September 09, 2018

"Plain English" in medicine

Writing about web page https://www.bbc.co.uk/news/health-45394620

I was suspicious this week when the BBC and other British media ran stories that doctors were being told to "use plain English" when communicating with patients. Like a lot of descriptions of language, Plain English seems intuitively straightforward, but actually isn't. There is no objective way to say that some ways of talking or some sets of words are "plain" and others are--I don't know--"elevated."

The closest we could come, I think, would be to say that we should avoid jargon, which is a specialized vocabulary used by a group of people engaged in a common activity, usually associated with a profession. But if plain English were really being used in this way, then it would cover football commentators when they describe a strike as a header and plumbers when they describe a pipe banging as being caused by air hammer. And no one complains that football commentators and plumbers need to use "plain English." So challenges to plain English aren't straightforwardly a demand that people avoid jargon, or use words in a constrained, common-parlance sort of way. Plain English is instead at least partly based on the people who use particular linguistic features as much as it is based on the actual linguistic features being used. Plain English is, in other words, ideological.

My initial suspicion was piqued by the reports that patients were having trouble understanding doctors. For instance:

The Royal College of GPs is also on board. Vice-chair Prof Kamila Hawthorne said: "I have seen a number of patients who have asked me to 'translate' the letter they have received from the hospital, which has been little more than a medical summary."

Prof Hawthorne is referring specifically to written communication. That detail was not clear in TV reports I saw, which (to me) suggested that patients were complaining about not being able to understand doctors in face-to-face communication. Writing is different from speaking, so I take no issue with Prof Hawthorne's observation. I remain suspicious, though, about the more general communicative frame presented in the media (that patients can't understand what doctors are saying) and the ideologies that might have led to this particular story being picked up by British media. My suspicion is bolstered by the appearance of the word translate in the Hawthorne quote.

Specifically, I am suspicious that demanding that British doctors use plain English encodes an objection to British doctors speaking using foreign-accented English. A report to Parliament in February 2018 noted that 12.5% of NHS staff "say that their nationality is not British." The largest proportion of non-British staff are Indian. And these non-British staff are disproportionately doctors; the report shows that 12% of NHS doctors are Asian (mostly Indian and Pakistani) and that 20% of NHS doctors received their qualification in Asia. In total, only 74% of NHS doctors are British and only 64% were educated in Britain.

So, many NHS medical encounters will take place between a British-born patient and a doctor who speaks a non-British-sounding English. I suspect that, if patients are truly complaining about the English being used by NHS doctors, at some level they are complaining about English not sounding sufficiently British.

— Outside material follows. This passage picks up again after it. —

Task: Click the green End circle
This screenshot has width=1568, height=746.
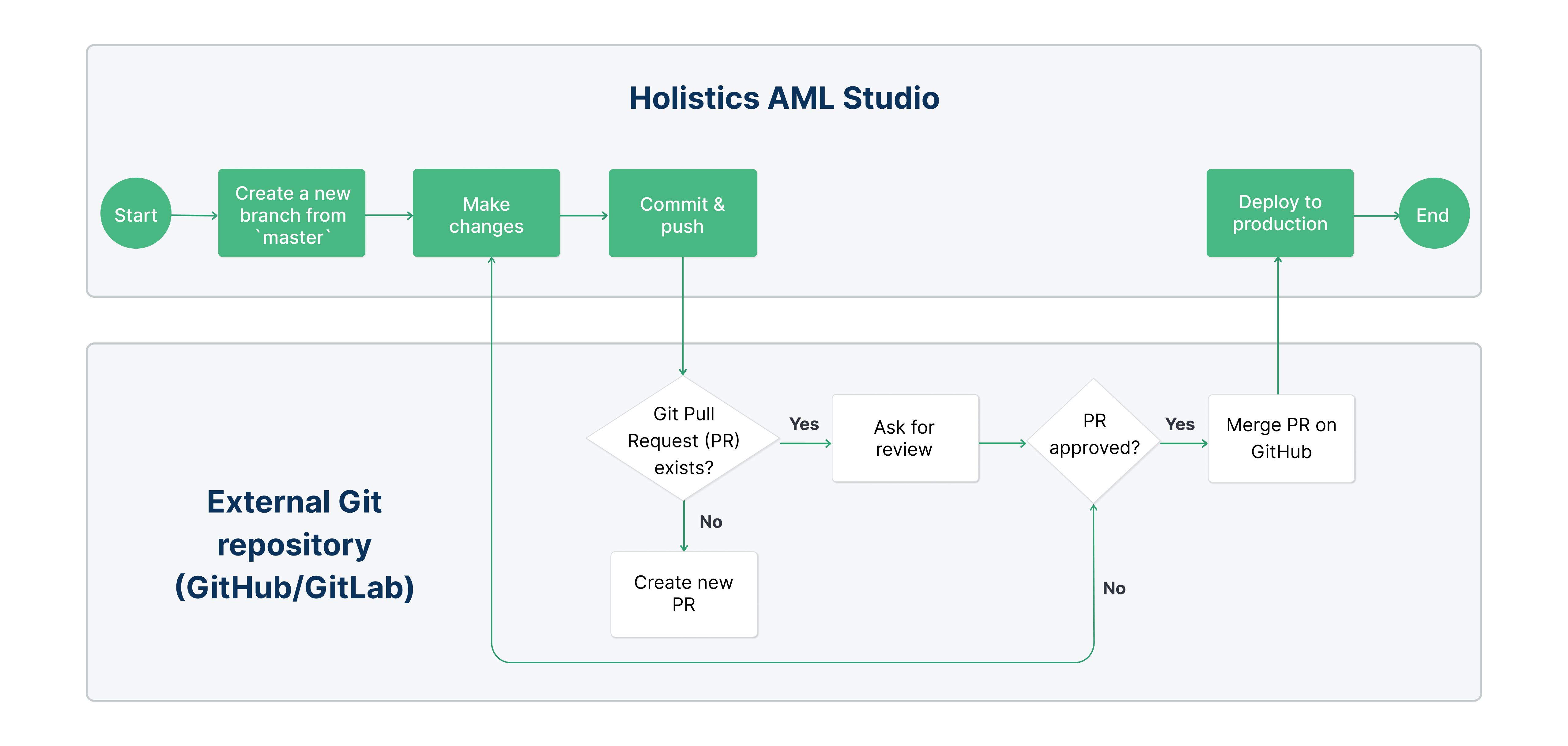Action: 1434,213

Again, this is only a suspicion. It should be developed into a hypothesis, and then tested. It could be tested, e.g., by patient satisfaction surveys that track the degree to which patients feel they understand their doctors and the national origin of those doctors.

Nevertheless, the Academy of Medical Royal Colleges would do well to remember that there is no such thing as objectively plain English. When they advocate for doctors to use plain English, they are advocating something on behalf of ideology rather than fact (which seems like a patently-non-medical thing to do).

The non-objective nature of the advice to use plain English is highlighted by the advice given under the "Keep it suitable" section of the BBC story about the advice. For instance, the article suggests:

They should think about softening the impact of potentially sensitive information by using a more non-committal style, as with: "During the examination, the tremor and stiffness in your right arm suggest that you have Parkinson's disease."

But softening information and using a non-committal style is, in a sense, the opposite of plain English. It obscures diagnoses. A patient's natural response to the exemplary sentence is "Do I have Parkinson's or not?" (!?!?!!?!).

The word-focused guidance isn't helpful either. For instance, I think it's fair to accept that oedema is not part of general vocabulary. But surely seizure is, and surely seizure is more medically accurate than fit?

These contradictory linguistic prescriptions reflect competing communicative goals, which include being precise, being empathetic, being kind, being brief, and being understood. These goals are much more complex than simply using plain English.

It's crucial that doctors and patients work together to communicate medical information in ways that are indeed precise, empathetic, kind, brief, and understood. It's laudable that the Academy of Medical Royal Colleges advocates for the achievement of these goals. But a call for doctors to use plain English is unlikely to provide much practical guidance, and may reinforce problematic ideological biases.